* _DATA SECTION_:
☆ ☆ ☆

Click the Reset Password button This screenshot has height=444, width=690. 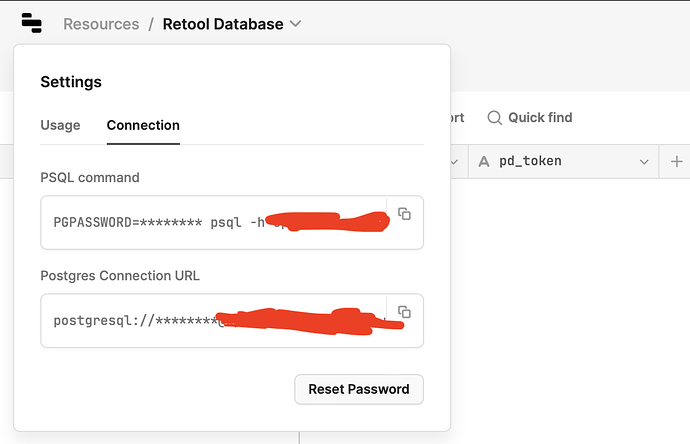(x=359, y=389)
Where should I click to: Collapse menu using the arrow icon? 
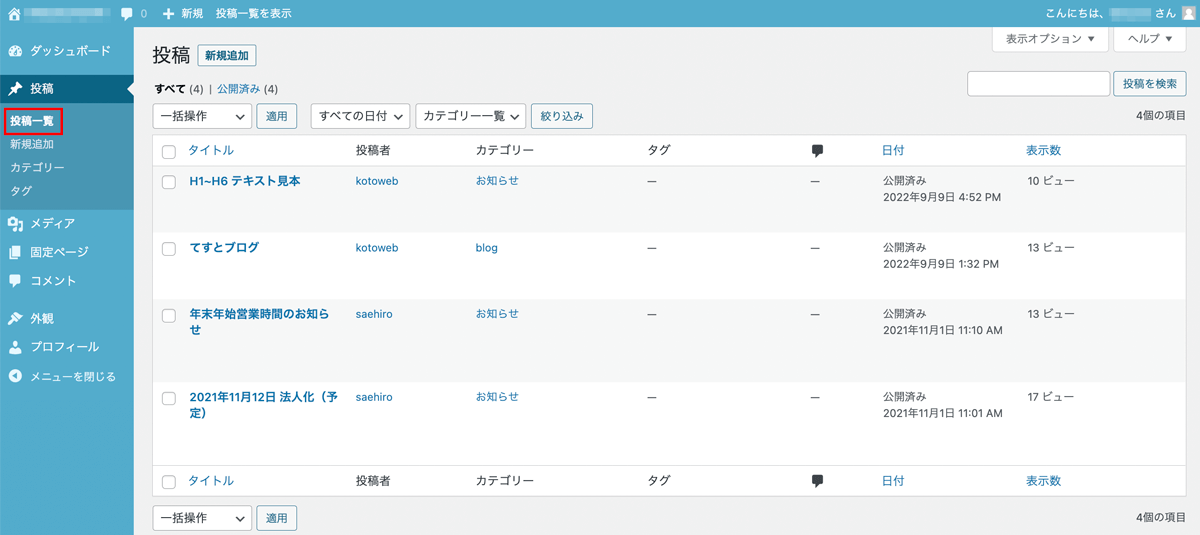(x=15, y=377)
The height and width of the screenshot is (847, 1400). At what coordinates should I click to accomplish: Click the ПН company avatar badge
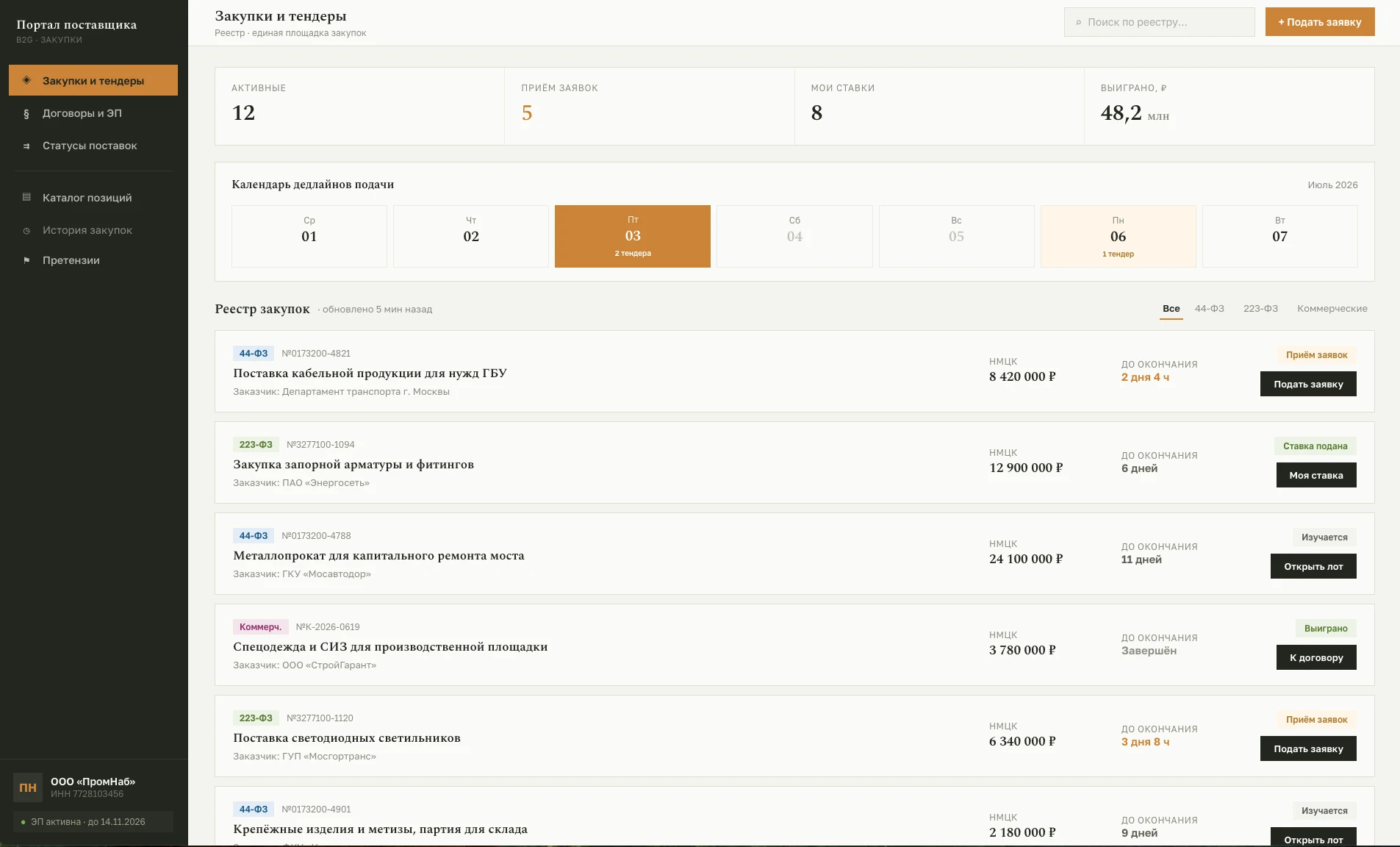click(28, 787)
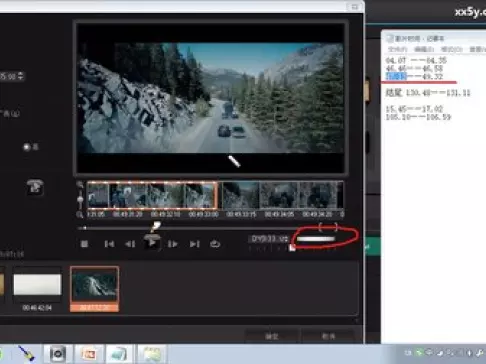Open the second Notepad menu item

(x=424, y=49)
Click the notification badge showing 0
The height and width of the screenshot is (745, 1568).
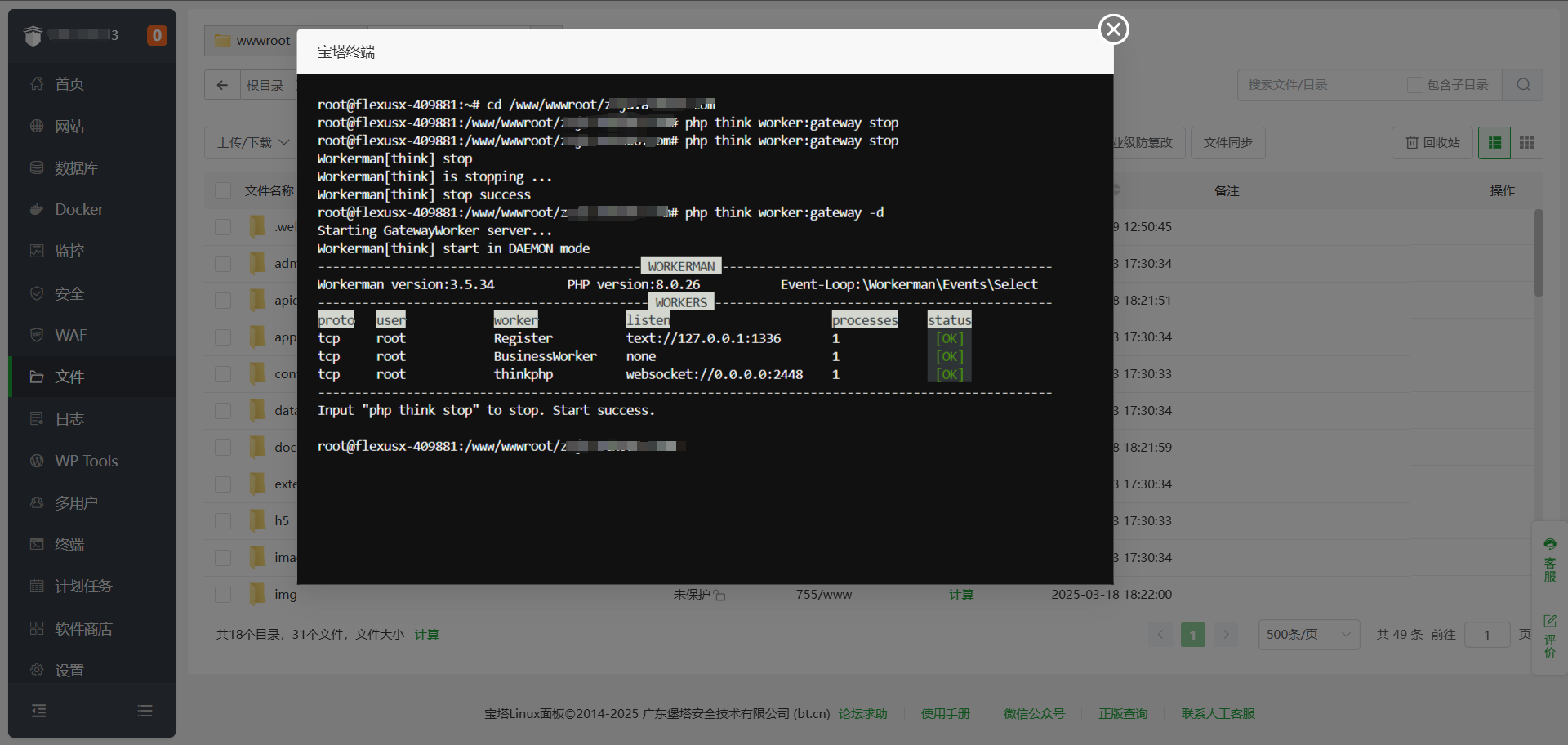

☆ ☆ ☆

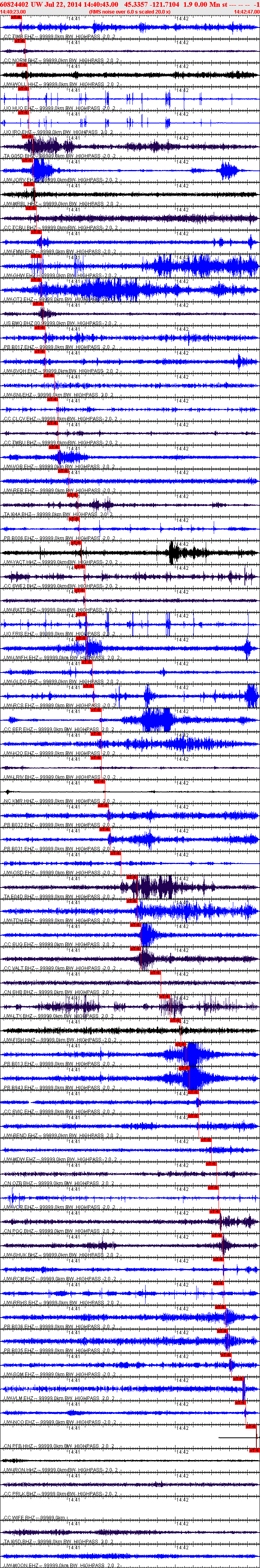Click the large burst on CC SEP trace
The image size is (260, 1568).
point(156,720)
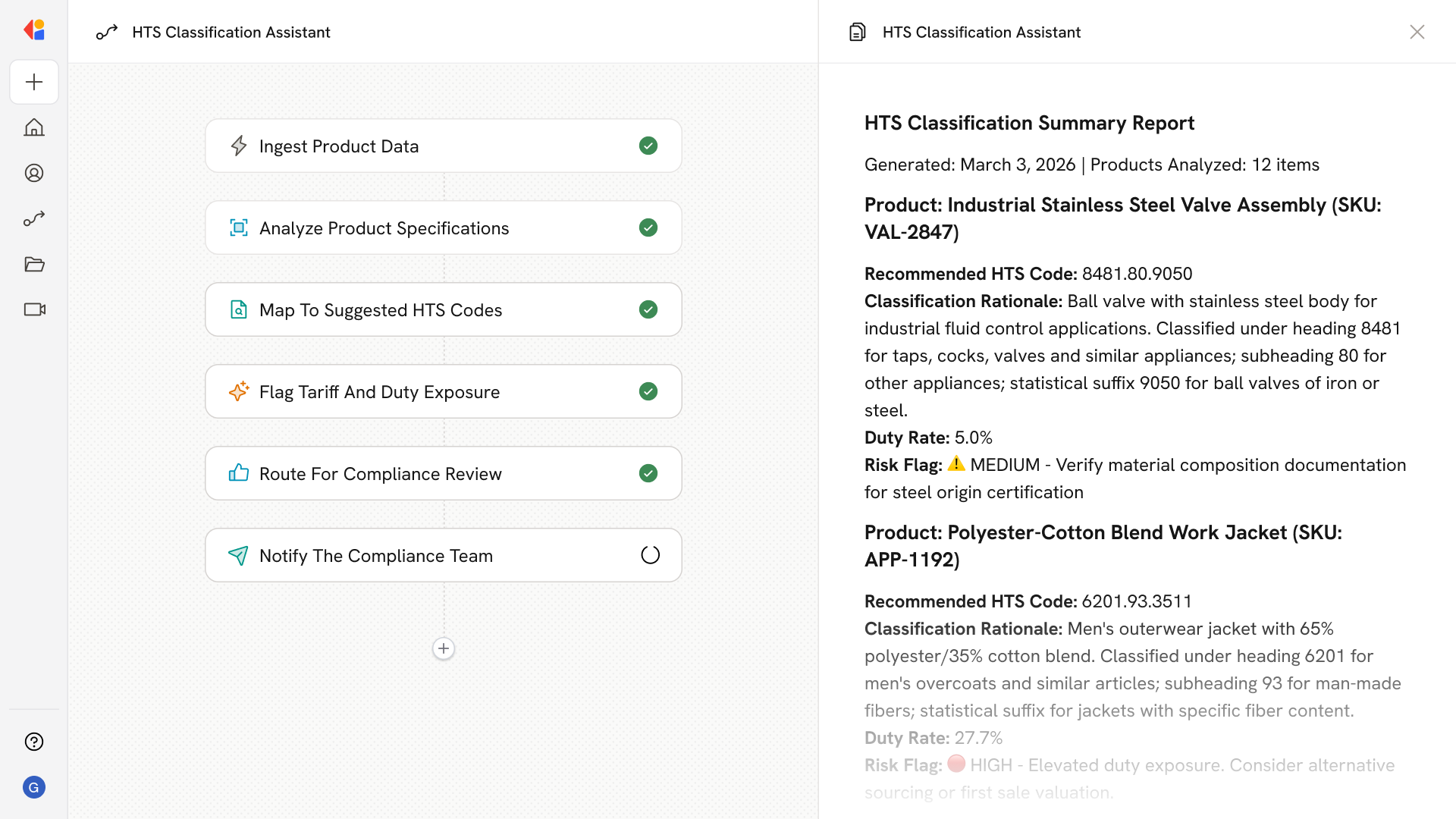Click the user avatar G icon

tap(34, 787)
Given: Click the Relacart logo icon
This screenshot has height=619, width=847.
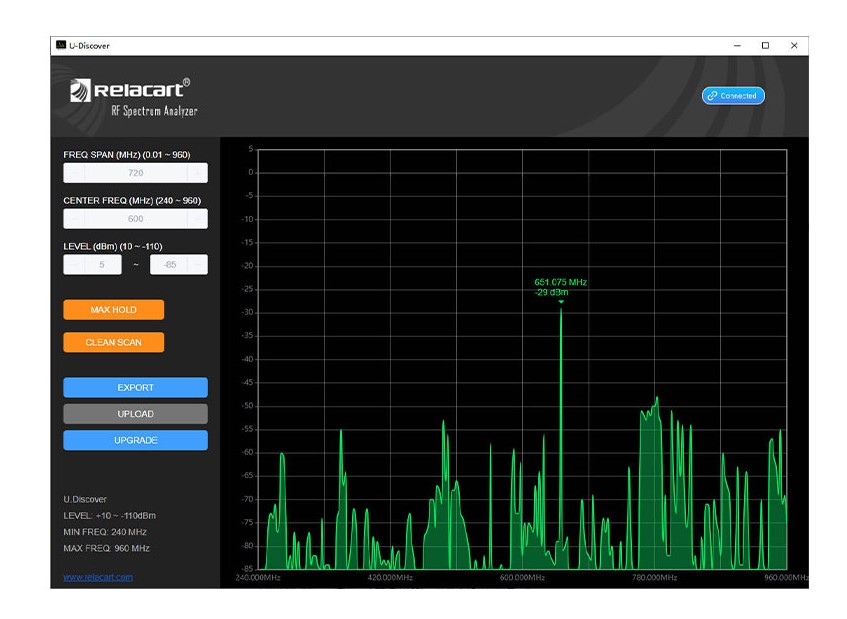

☆ ☆ ☆

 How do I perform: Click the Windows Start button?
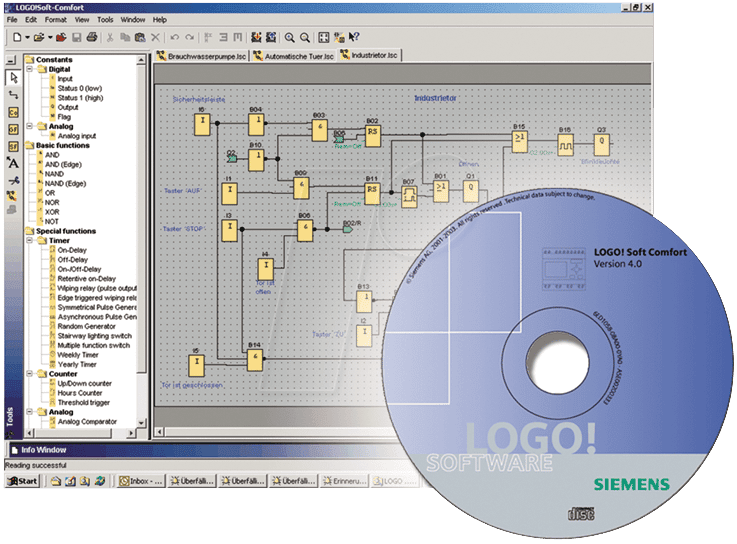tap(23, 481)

☆ ☆ ☆

* _WRITTEN REQUEST_: Give as a numbered list the part of the records that opens with the line containing "Click the large burst on CC SEP trace" and closes with the line containing "This screenshot has height=619, width=847.", both lines included, omitting blank lines and leaving the pictures out.

* _TASK OUTPUT_:
1. Click the large burst on CC SEP trace
2. The image size is (260, 1568).
3. point(156,720)
4. Click the user avatar G icon
5. tap(34, 787)
6. Given: Click the Relacart logo icon
7. This screenshot has height=619, width=847.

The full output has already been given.